> **EXCERPTED PASSAGE**:
-- Opening Marker --
One of Stagnaro’s most notable innovations in the series is the introduction of female characters — powerful women who are entirely absent from the original comic. Simply put, in 1957, almost no one could imagine women fighting battles, let alone against aliens.
Stagnaro also honors another of Oesterheld’s core ideas: He follows the characters and their transformations attentively and tenderly. Salvo, like Favalli or Lucas, gradually becomes a hero through the course of the adventure, without knowing it and without ever seeking to be one. The clearest case of transformation is that of Omar, a character whose fear turns him into a fleeing coward, but whose action transforms him into a committed and compassionate fighter. The same applies to Inga, who operates on two fronts: as a female migrant (a Venezuelan) and as a member of the popular classes. In this, Stagnaro follows Oesterheld, who discovers his characters (all of them from the middle and popular classes) as he writes them over the course of two years, in a story structured as a serial. Each episode ends with a “To be continued,” without fully revealing where the characters will be by the time the adventure concludes.
Stagnaro recreates that sense of accompaniment, though he knows exactly where he’s headed: toward the battle against the aliens, who have yet to appear. The beetles that do show up early on, as we know, are merely cannon fodder. What the series reveals is the creation of a collective hero in motion. That’s why the slogan accompanying its release in Argentina is “No one is saved alone.”
-- Closing Marker --
> **RECORDED INFORMATION**:
-- Opening Marker --
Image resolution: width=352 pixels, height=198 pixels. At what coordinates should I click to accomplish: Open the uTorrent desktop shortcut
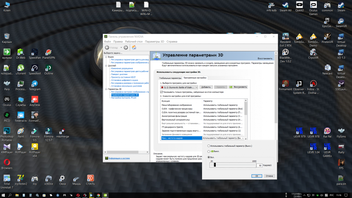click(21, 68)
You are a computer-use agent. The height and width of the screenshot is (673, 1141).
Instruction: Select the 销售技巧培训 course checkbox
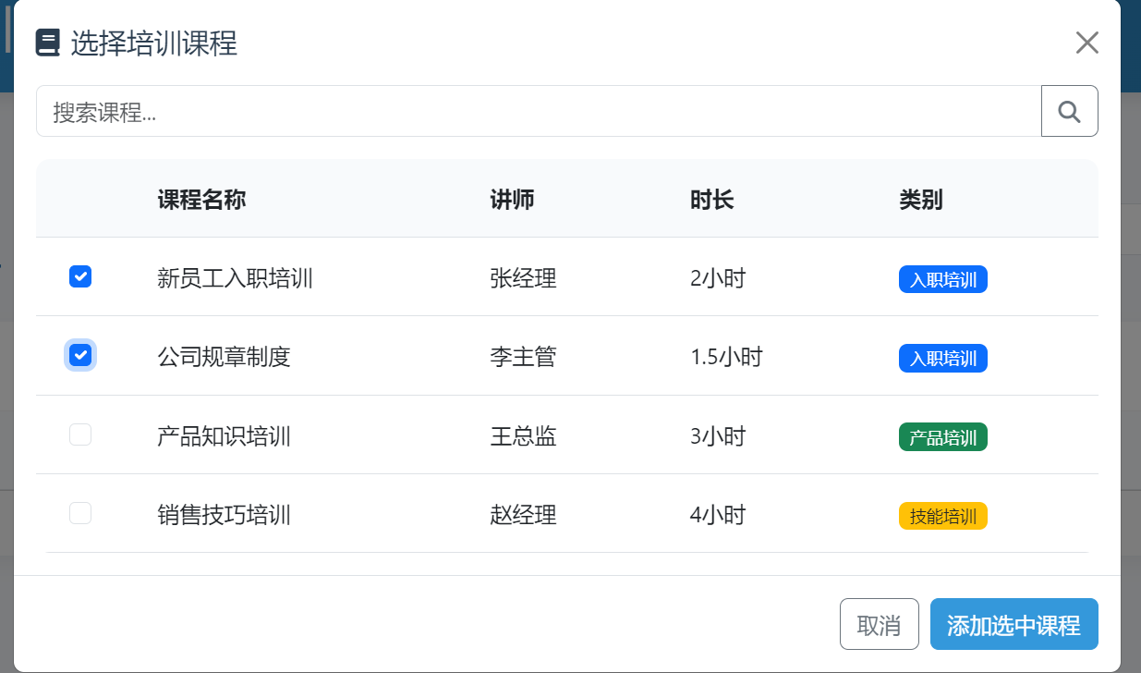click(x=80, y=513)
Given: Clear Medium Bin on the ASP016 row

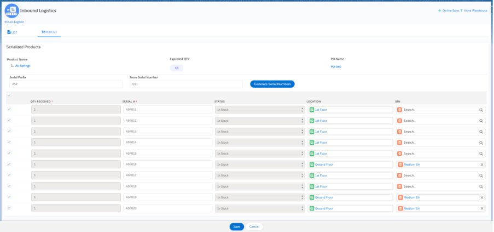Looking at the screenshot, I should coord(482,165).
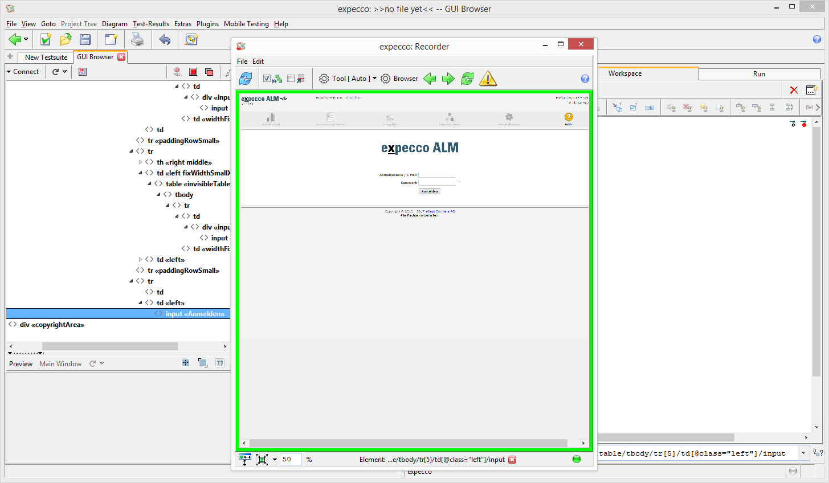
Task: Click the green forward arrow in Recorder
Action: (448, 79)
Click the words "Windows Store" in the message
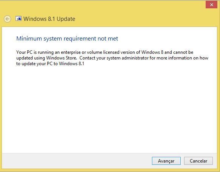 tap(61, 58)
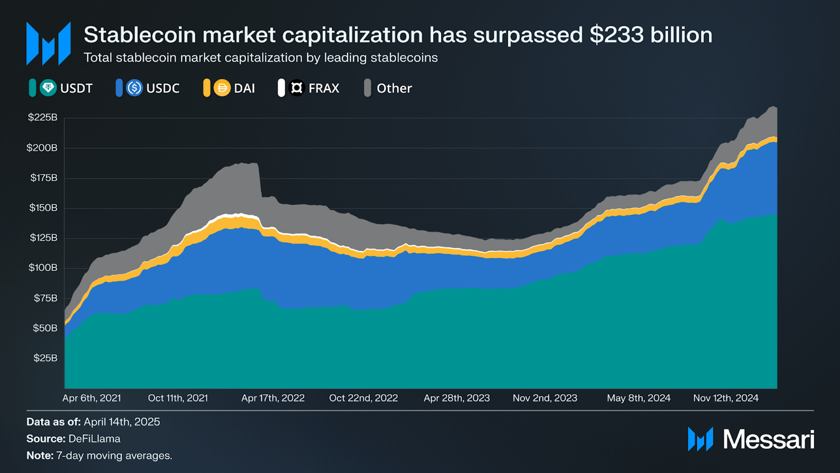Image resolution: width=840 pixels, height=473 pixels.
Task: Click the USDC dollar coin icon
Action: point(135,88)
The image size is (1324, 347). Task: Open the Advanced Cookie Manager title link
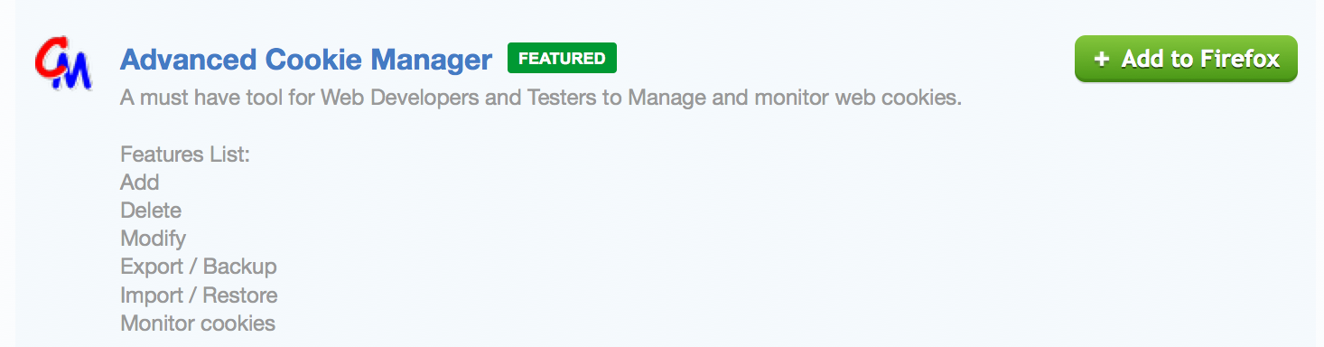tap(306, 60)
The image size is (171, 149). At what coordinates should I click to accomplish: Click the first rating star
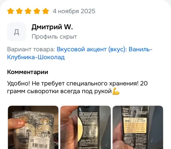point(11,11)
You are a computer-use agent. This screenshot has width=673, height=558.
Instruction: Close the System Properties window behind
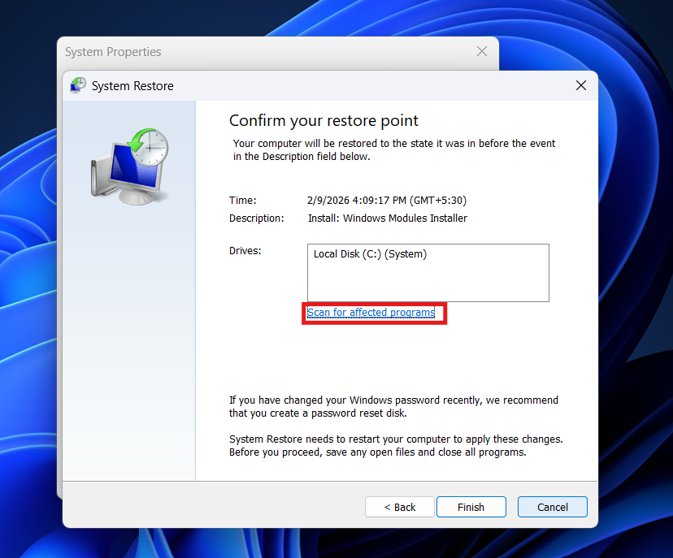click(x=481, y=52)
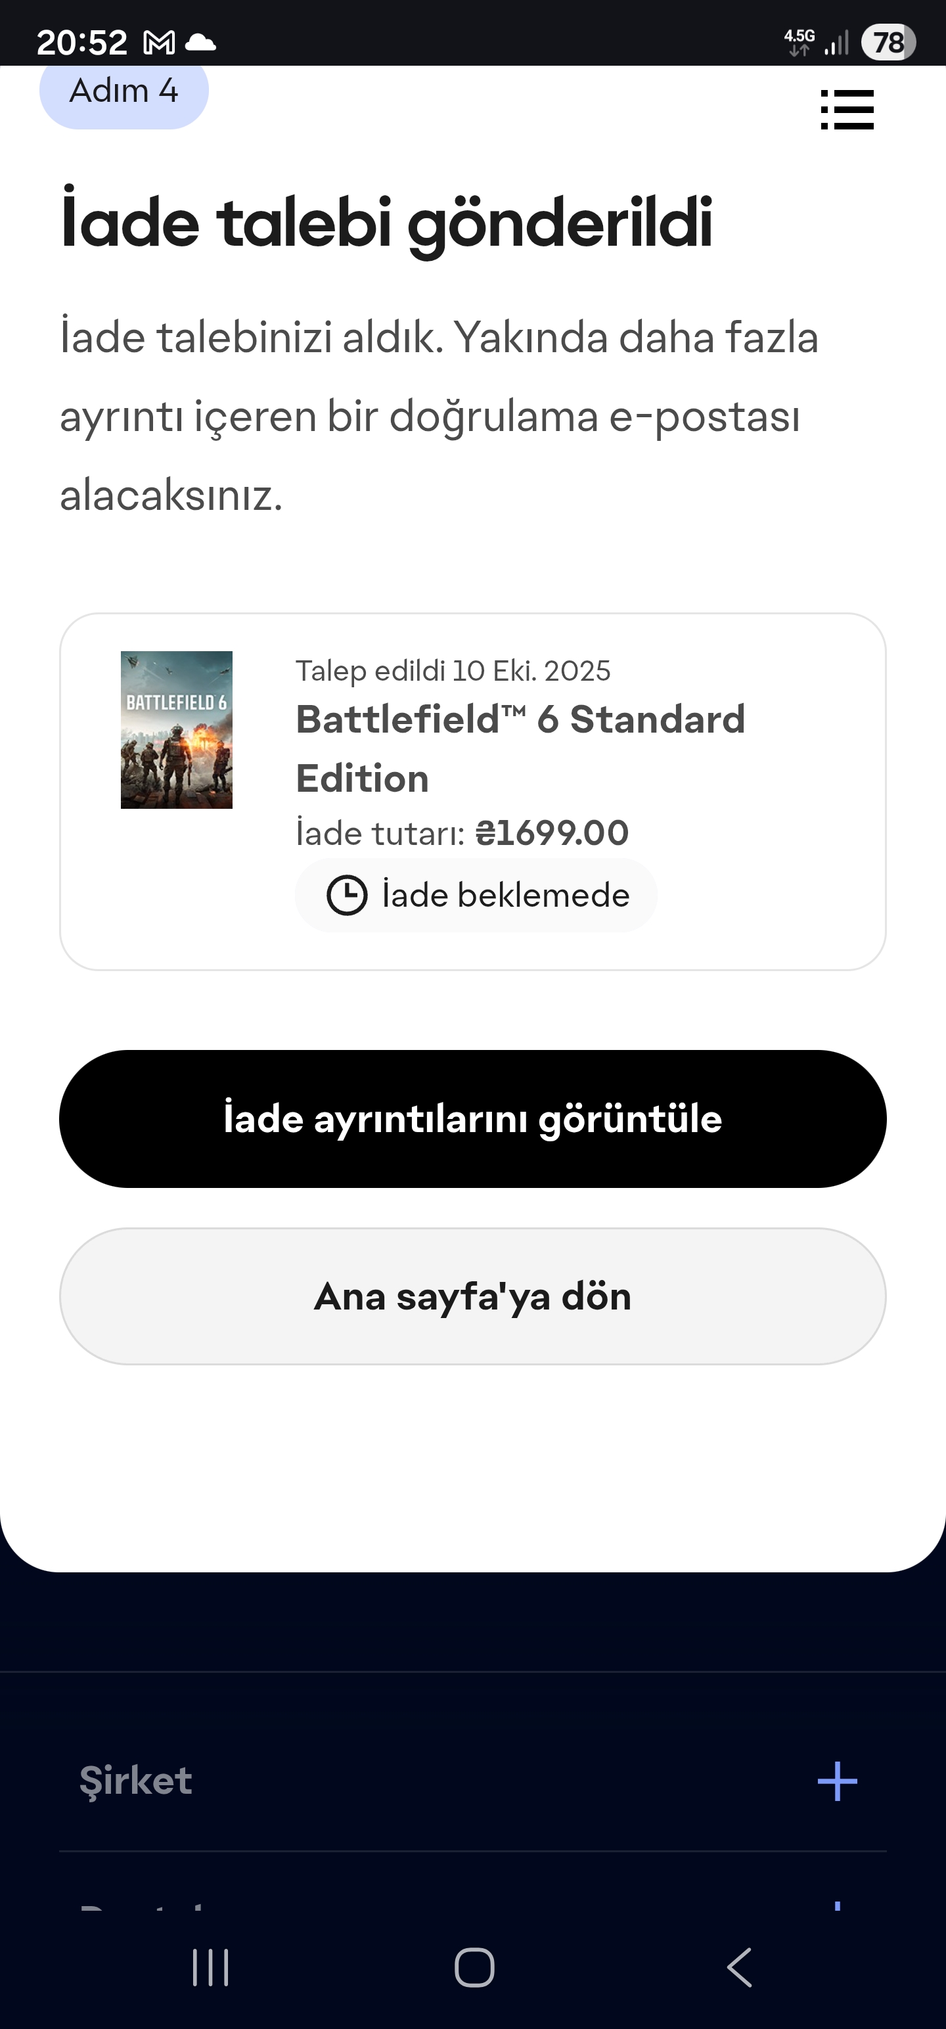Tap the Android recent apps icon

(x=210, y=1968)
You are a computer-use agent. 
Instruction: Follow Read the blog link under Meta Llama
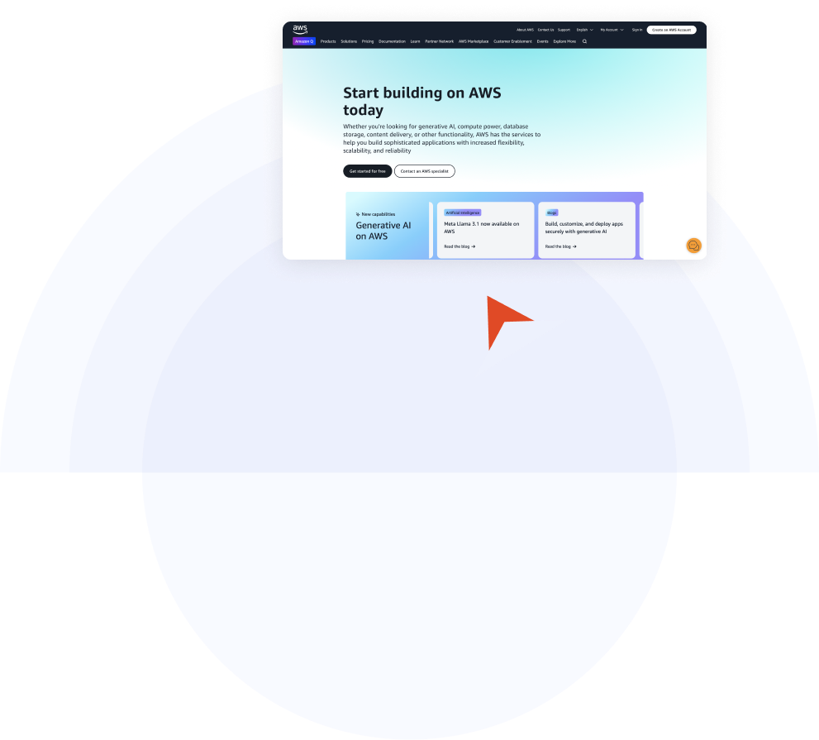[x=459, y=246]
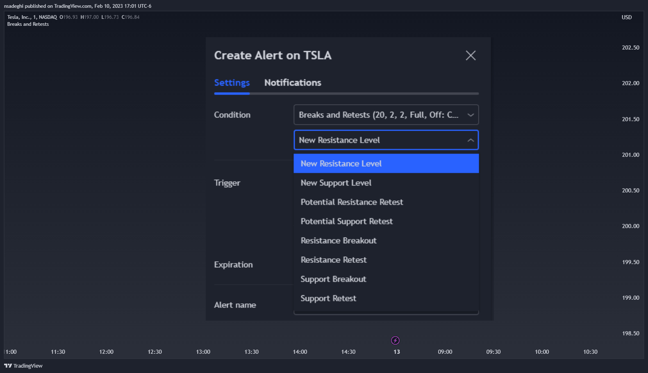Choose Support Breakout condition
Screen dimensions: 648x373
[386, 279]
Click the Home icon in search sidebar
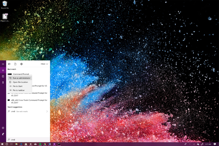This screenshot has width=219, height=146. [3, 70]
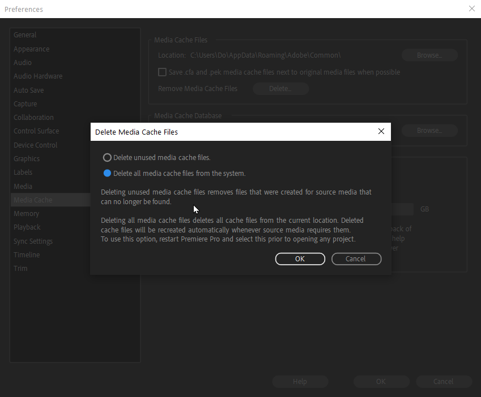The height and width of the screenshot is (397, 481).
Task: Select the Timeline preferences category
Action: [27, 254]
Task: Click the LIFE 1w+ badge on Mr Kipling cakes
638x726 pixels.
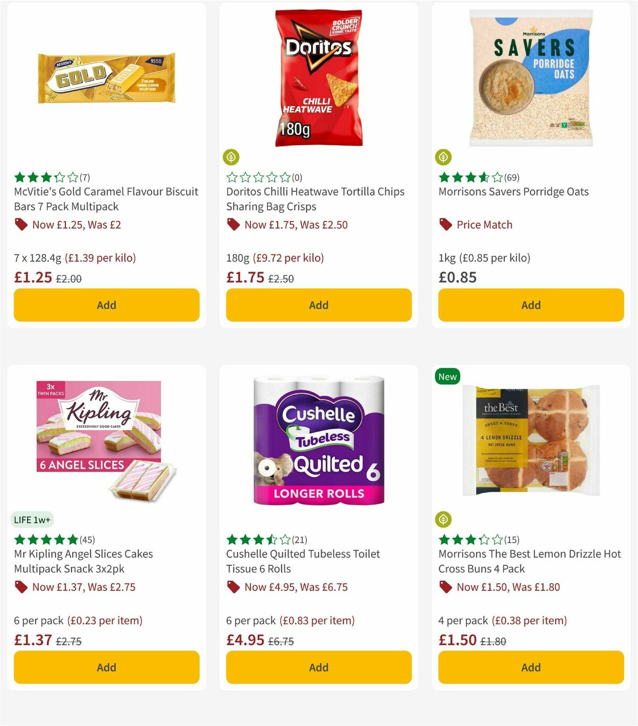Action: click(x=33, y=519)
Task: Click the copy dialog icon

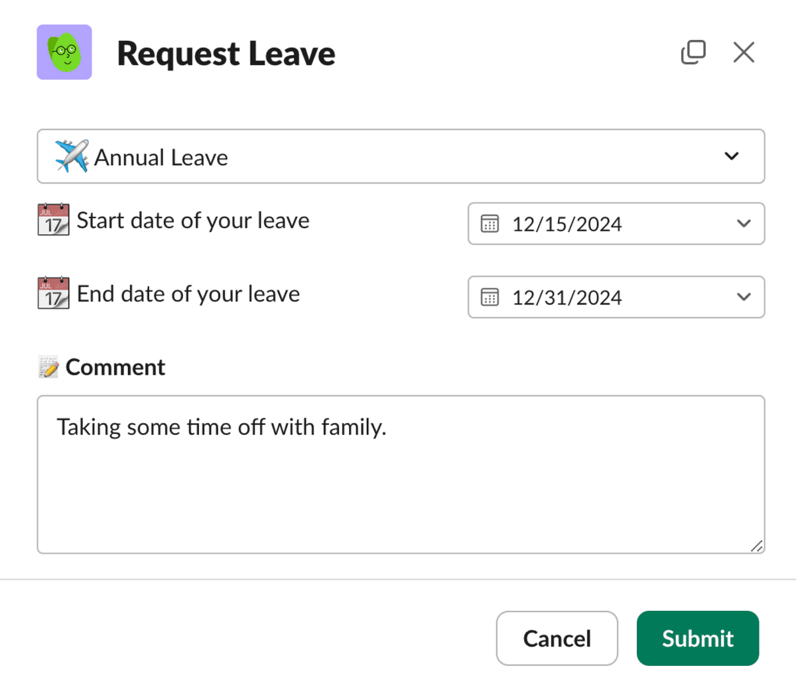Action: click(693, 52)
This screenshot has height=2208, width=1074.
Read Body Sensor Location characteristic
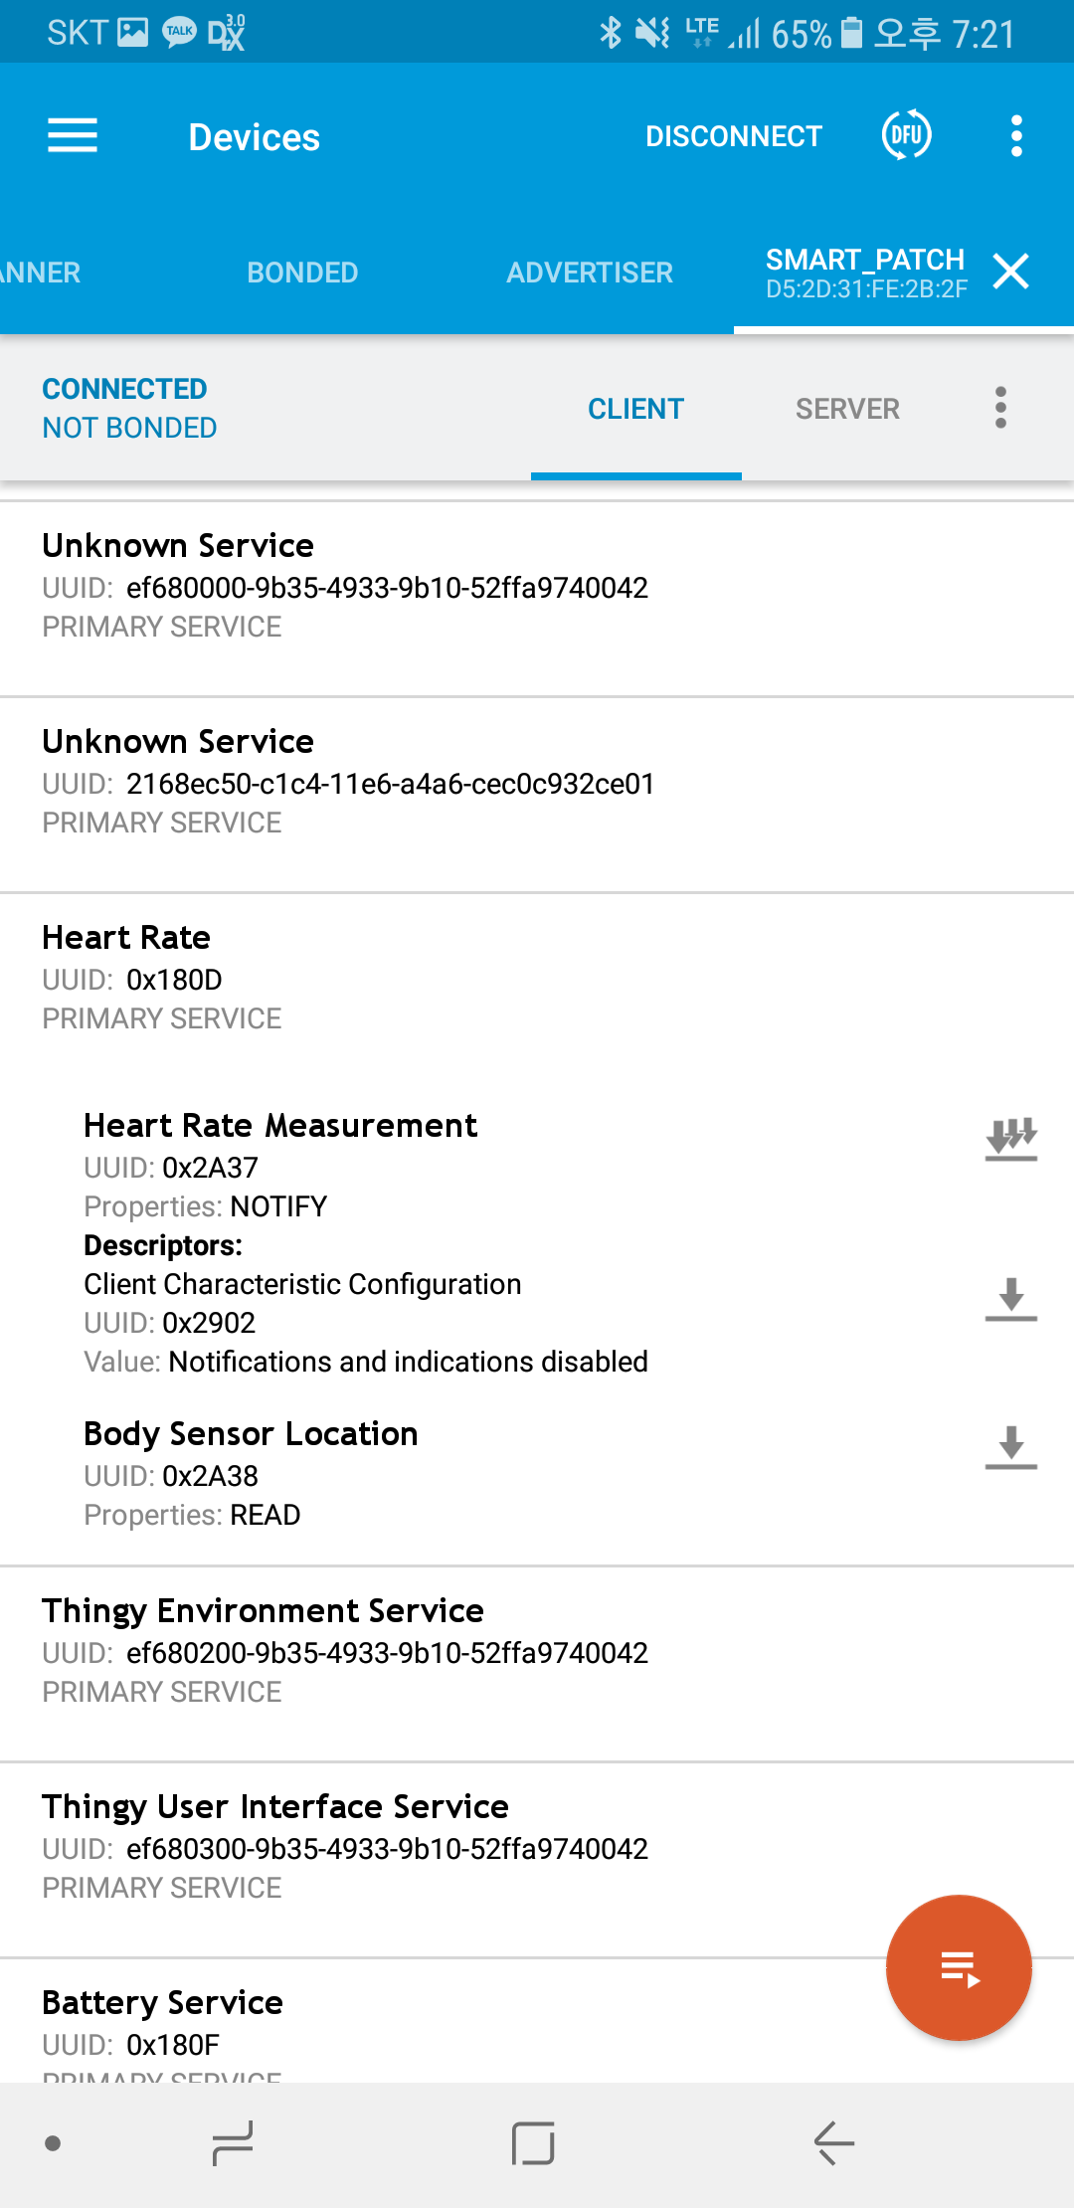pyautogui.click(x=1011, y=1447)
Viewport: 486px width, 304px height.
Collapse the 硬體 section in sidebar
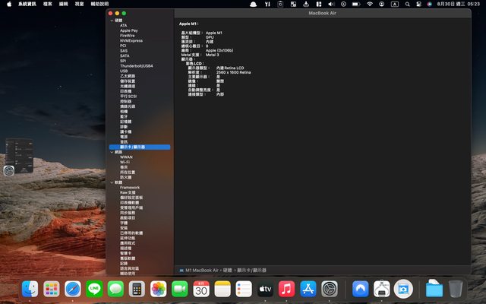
-- Closing Marker --
> **DIRECTIONS FOR THIS TASK**: Check each statement against the passage on Stagnaro's series and answer yes or no, quoting the words that settle it: (a) The original comic features powerful female characters. (b) Omar starts out as a fleeing coward and becomes a committed fighter. (c) The beetles that appear early on are the main enemy.

> **EXERCISE OUTPUT**:
(a) No: "powerful women who are entirely absent from the original comic"
(b) Yes: "a character whose fear turns him into a fleeing coward, but whose action transforms him into a committed and compassionate fighter"
(c) No: "The beetles that do show up early on, as we know, are merely cannon fodder."